### Records for the task:
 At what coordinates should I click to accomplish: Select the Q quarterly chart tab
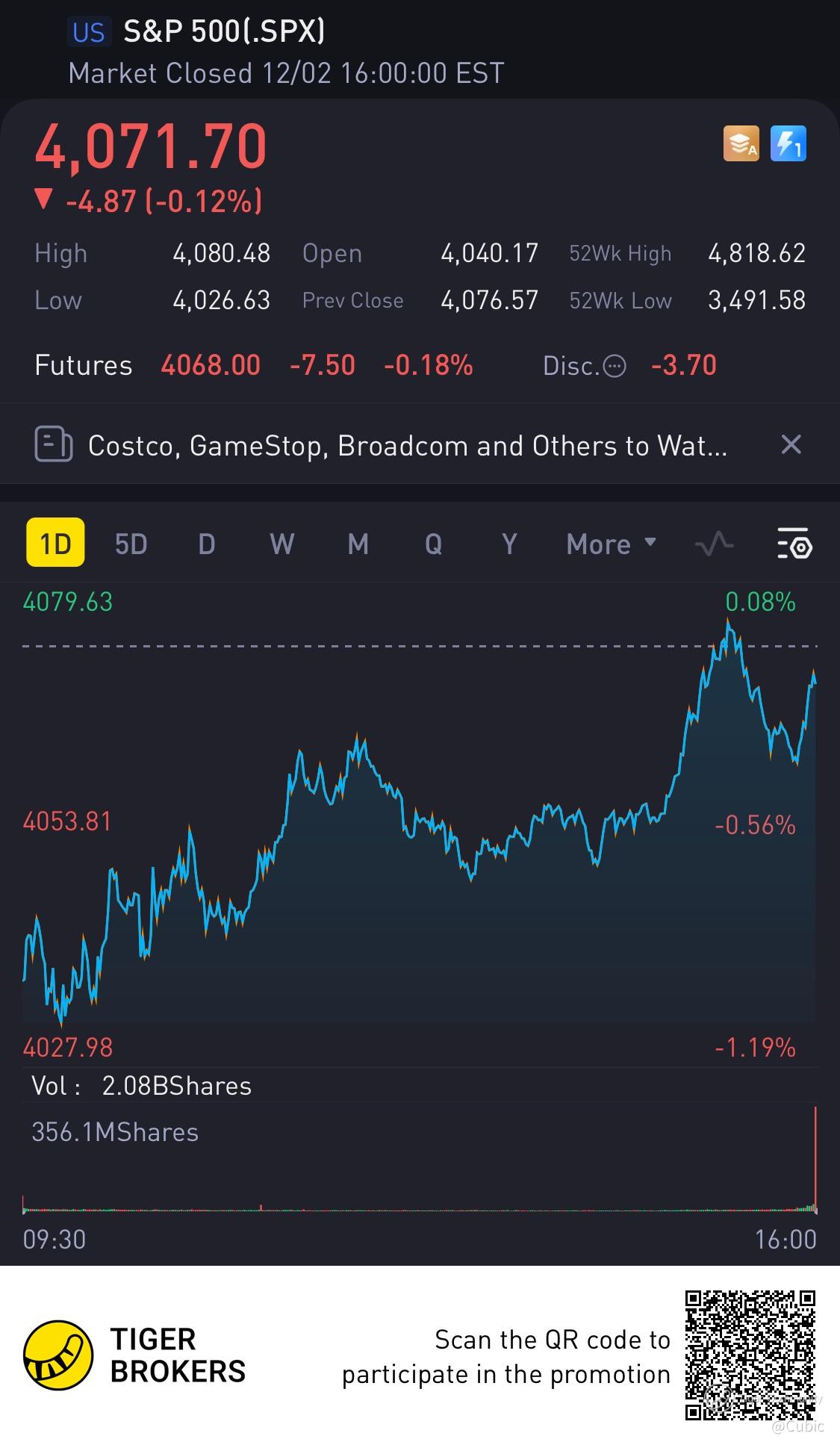pos(434,544)
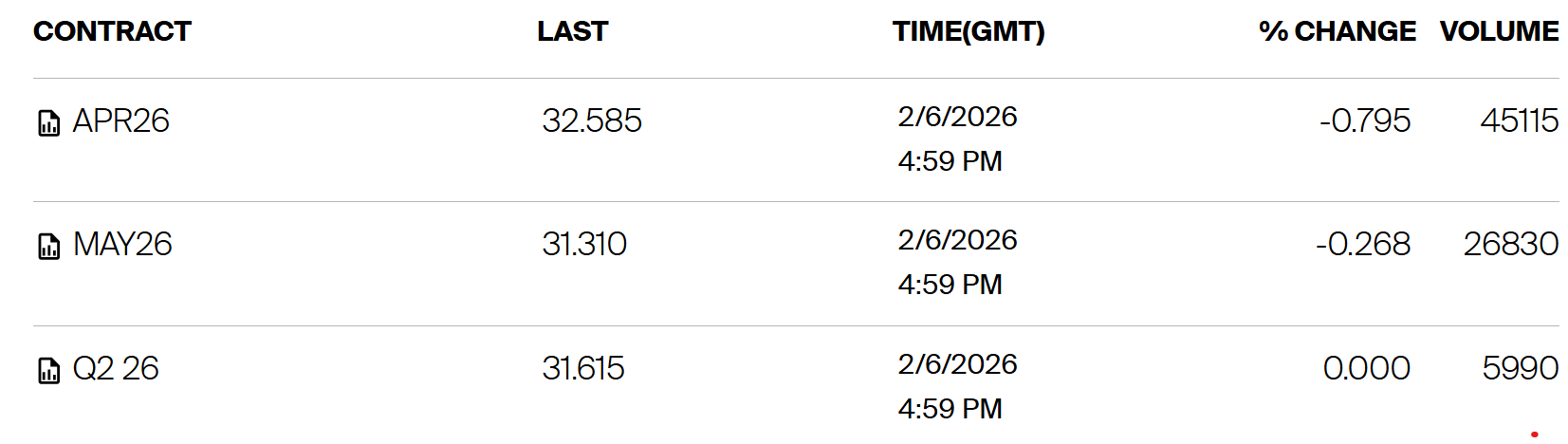Select the last price 31.310
1568x444 pixels.
[584, 245]
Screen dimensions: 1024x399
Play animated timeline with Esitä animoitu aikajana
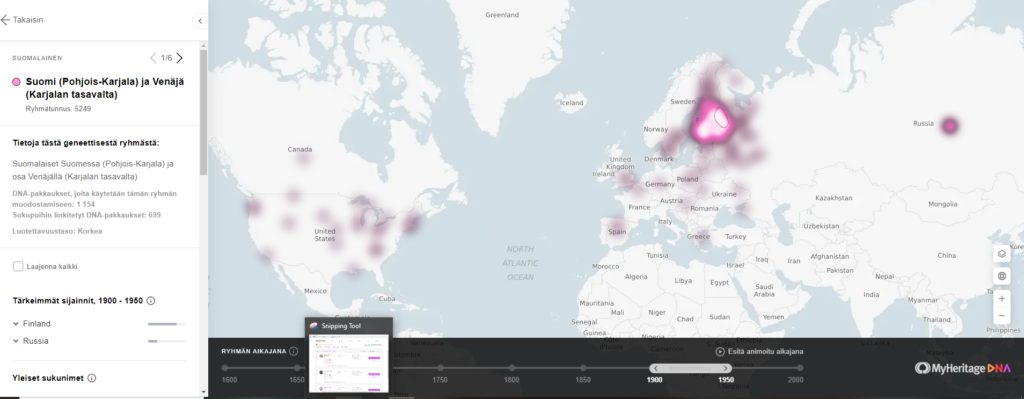point(760,351)
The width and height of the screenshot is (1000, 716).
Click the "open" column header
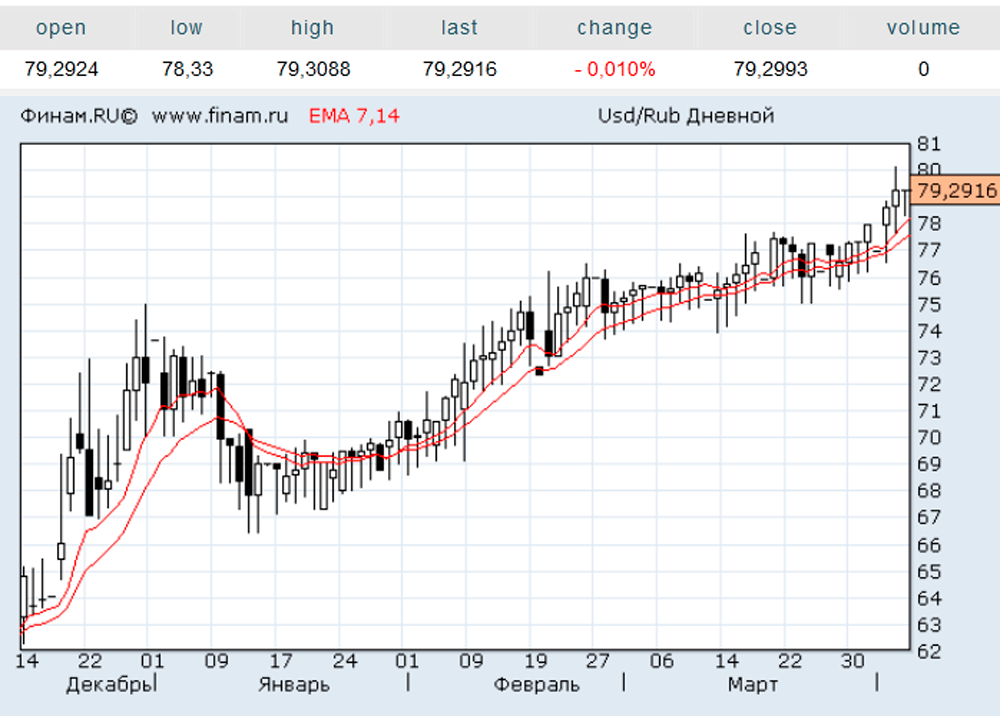[x=61, y=28]
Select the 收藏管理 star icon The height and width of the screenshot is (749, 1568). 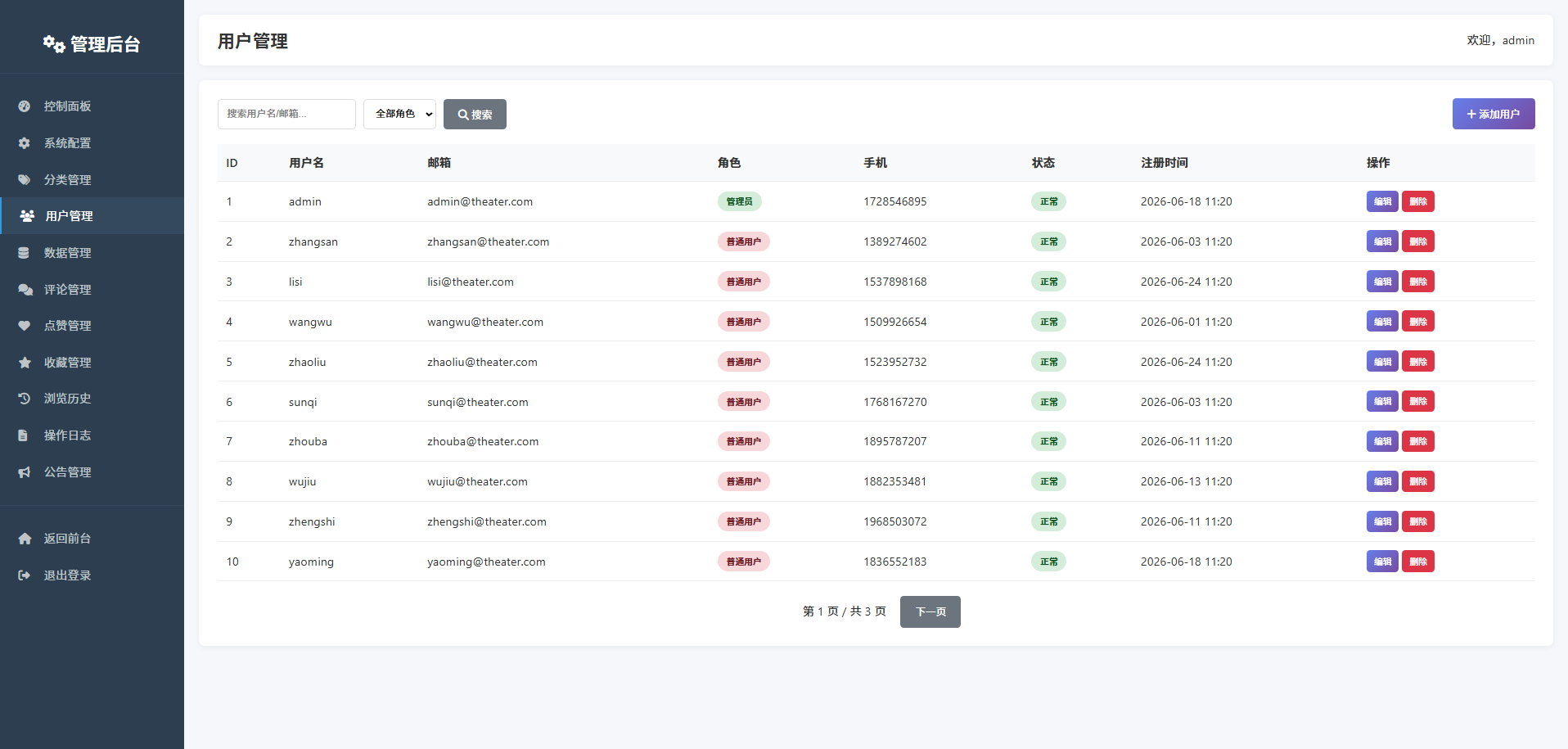pos(25,363)
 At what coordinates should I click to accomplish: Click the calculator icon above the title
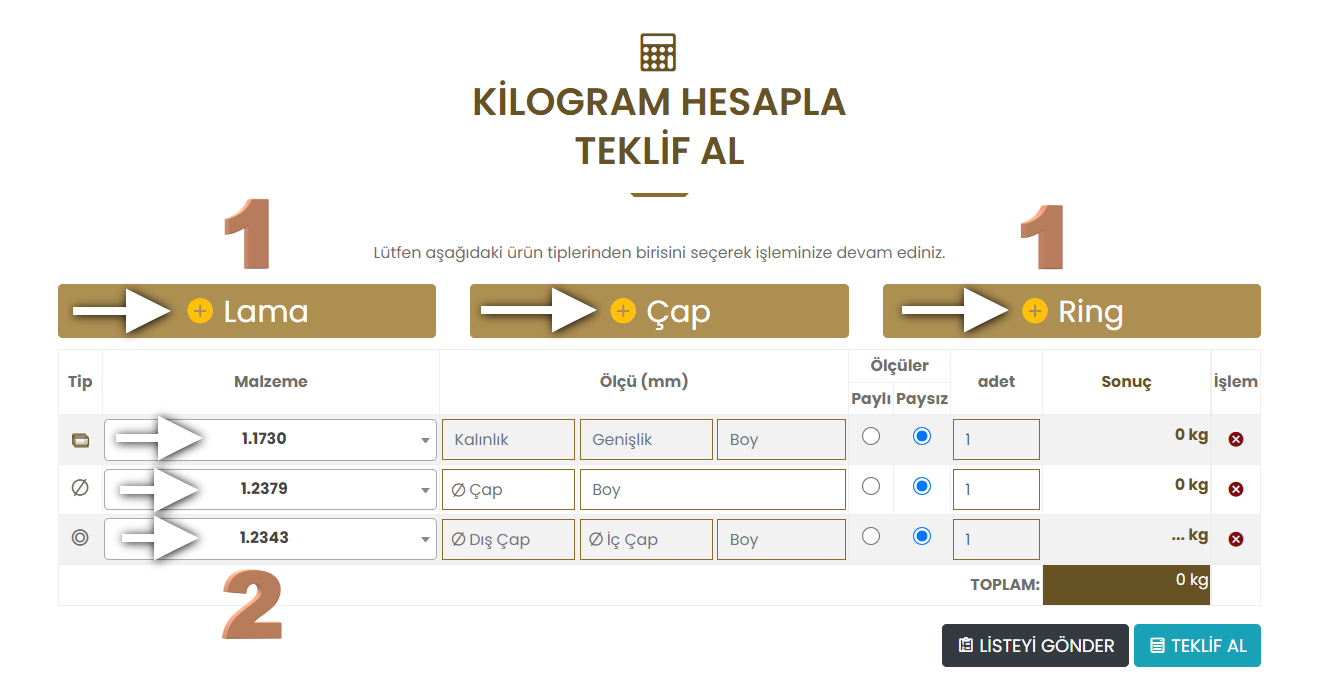click(659, 52)
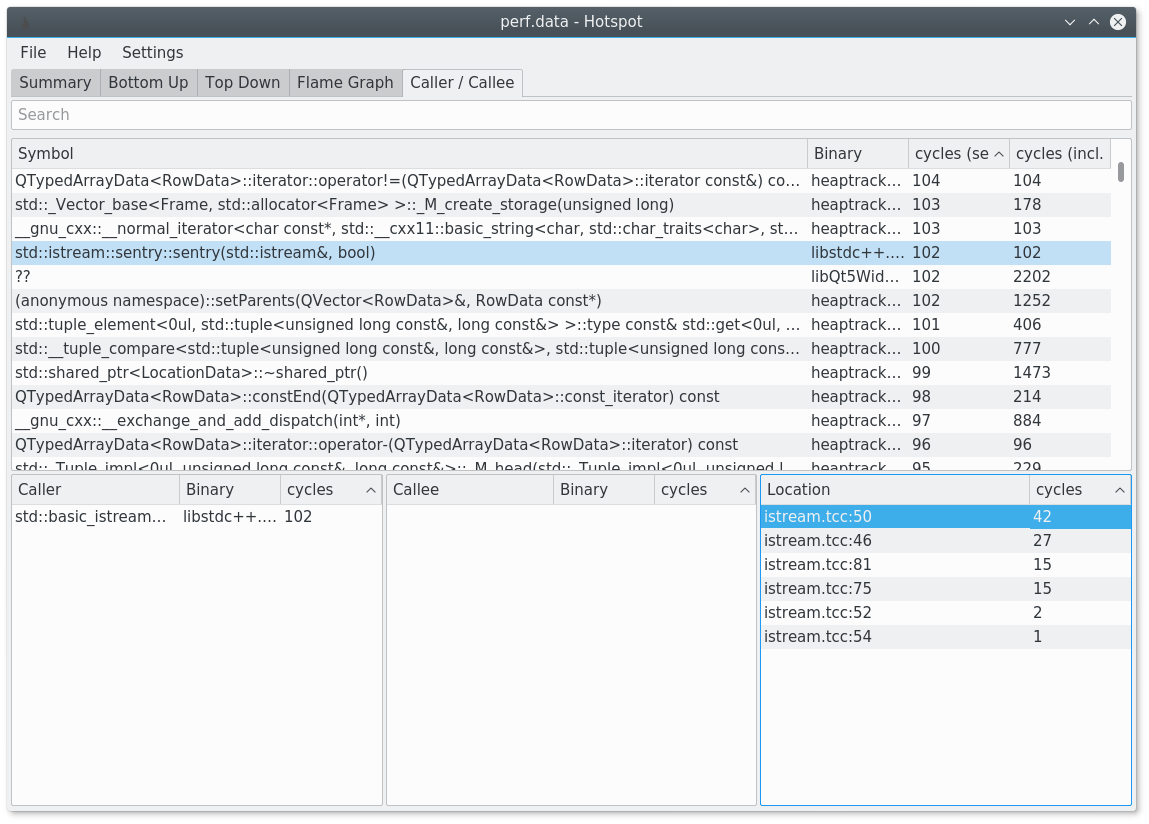Switch to the Flame Graph tab
This screenshot has width=1149, height=824.
345,83
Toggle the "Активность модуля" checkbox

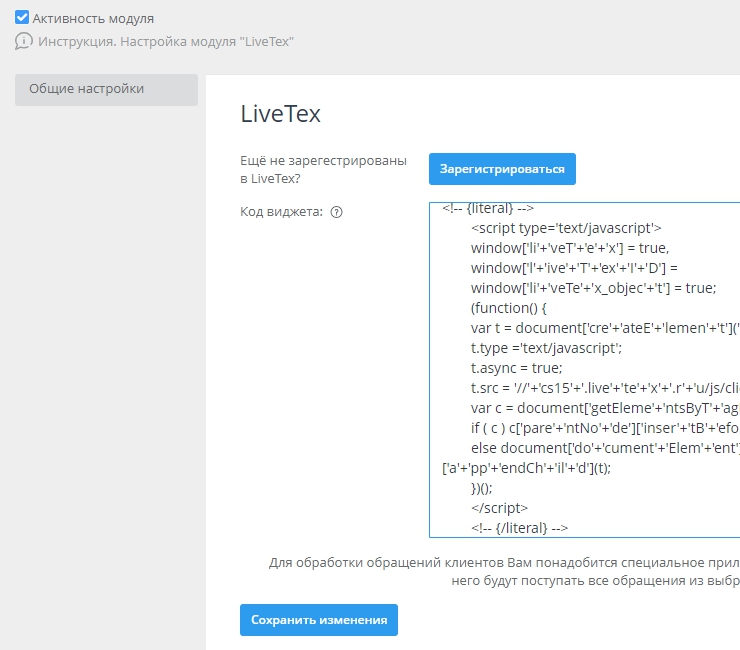pos(22,18)
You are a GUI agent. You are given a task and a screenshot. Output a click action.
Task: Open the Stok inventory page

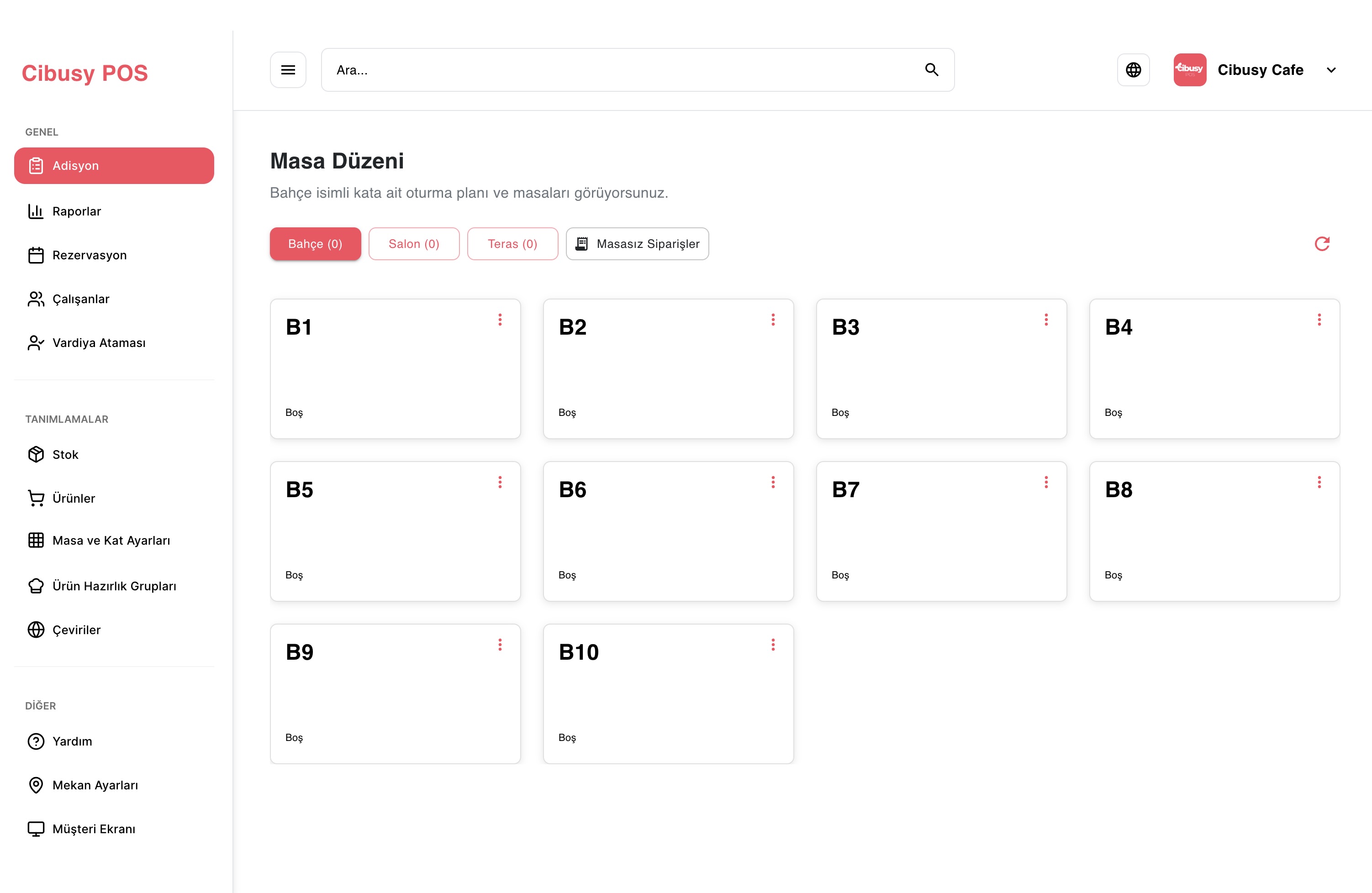65,455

### Directions for this task:
Each line from the one containing "You are a GUI" through the last line above should be retyped exactly, and no other line. Any picture is to be left out.

### Written answer:
You are a GUI agent. You are given a task and a screenshot. Output a click action.
Task: Open the Stok inventory page

65,455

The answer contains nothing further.